PolicyBrief
H.R. 3157
119th CongressJun 25th 2025
State Energy Accountability Act
AWAITING HOUSE

This bill requires state energy regulators to publicly evaluate the impact of policies favoring intermittent energy sources on electric system reliability, customer costs, and resource availability.

Nicholas Langworthy
R

Nicholas Langworthy

Representative

NY-23

LEGISLATION

New Federal Rule Forces States to Evaluate Reliability and Cost of Renewable Energy Mandates Over 10 Years

The newly proposed State Energy Accountability Act is essentially a federal mandate telling state regulators to hit the pause button and run the numbers again on their renewable energy policies. This bill amends the Public Utility Regulatory Policies Act of 1978, which is a big deal because it means the federal government is stepping into how states manage their energy mix.

The New Reliability Check-Up

What this bill does is straightforward: If a state has a policy that forces utilities to use power from "intermittent energy sources"—think solar or wind, which aren't always generating power—the state regulatory body has to conduct a public evaluation. This isn't just a quick check; it’s a deep dive into the next 10 years of grid performance. Specifically, the evaluation must cover four key areas: 1) How the policy affects the reliability of the bulk-power system; 2) Whether these intermittent sources can meet demand during emergencies or bad weather; 3) The effect on customer rates; and 4) How much the state has to rely on power imported from neighboring states just to keep the lights on. State regulators must decide whether to adopt this evaluation standard within one year, and if they have existing renewable mandates, the evaluation must be public within a year of that decision.

Defining 'Reliable' Power

This is where the fine print matters. The bill sets a very specific definition for a "Reliable Generation Facility." To qualify, a power plant must be able to provide continuous electricity for at least 30 days. It also has to either store enough fuel on-site for those 30 days or have guaranteed fuel contracts. Plus, it needs the operational capability to provide essential grid services like voltage and frequency support. Why does this matter? This definition effectively sets a high bar that most current solar and wind farms, even those paired with short-duration batteries, won't meet. For a busy person, this means the bill is specifically targeting state policies that favor these non-qualifying sources, forcing regulators to justify them against the gold standard of 30 days of continuous, on-demand power.

What This Means for Your Electric Bill and the Grid

For the average consumer and small business owner, this law cuts both ways. On the one hand, mandating a 10-year reliability and cost analysis is good transparency. Nobody wants rolling blackouts, especially when working from home or trying to run a shop. If state renewable mandates are destabilizing the grid or causing rates to spike, this evaluation will bring that data into the public eye (SEC. 2, Customer Costs). This could potentially slow down rate increases or prevent grid failures.
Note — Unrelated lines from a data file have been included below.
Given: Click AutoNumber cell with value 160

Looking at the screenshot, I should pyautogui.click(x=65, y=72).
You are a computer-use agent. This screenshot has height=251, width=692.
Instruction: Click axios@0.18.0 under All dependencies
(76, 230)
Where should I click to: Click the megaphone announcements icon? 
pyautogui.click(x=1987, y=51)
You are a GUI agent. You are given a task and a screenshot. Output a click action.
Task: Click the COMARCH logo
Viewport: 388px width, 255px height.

On the other hand, this requirement adds significant administrative burden and cost to state regulators, who are already stretched thin. It also creates a new bureaucratic hurdle for states trying to meet ambitious clean energy goals. Developers of renewable projects, already dealing with permitting delays, might find state regulators suddenly hesitant to approve new intermittent projects until these extensive 10-year reliability evaluations are completed. This could slow the deployment of potentially cheaper, cleaner energy sources, leading to slower progress on climate goals and potentially keeping older, more expensive power plants online longer. The bill is essentially applying the brakes to state-level renewable energy policies under the banner of grid accountability.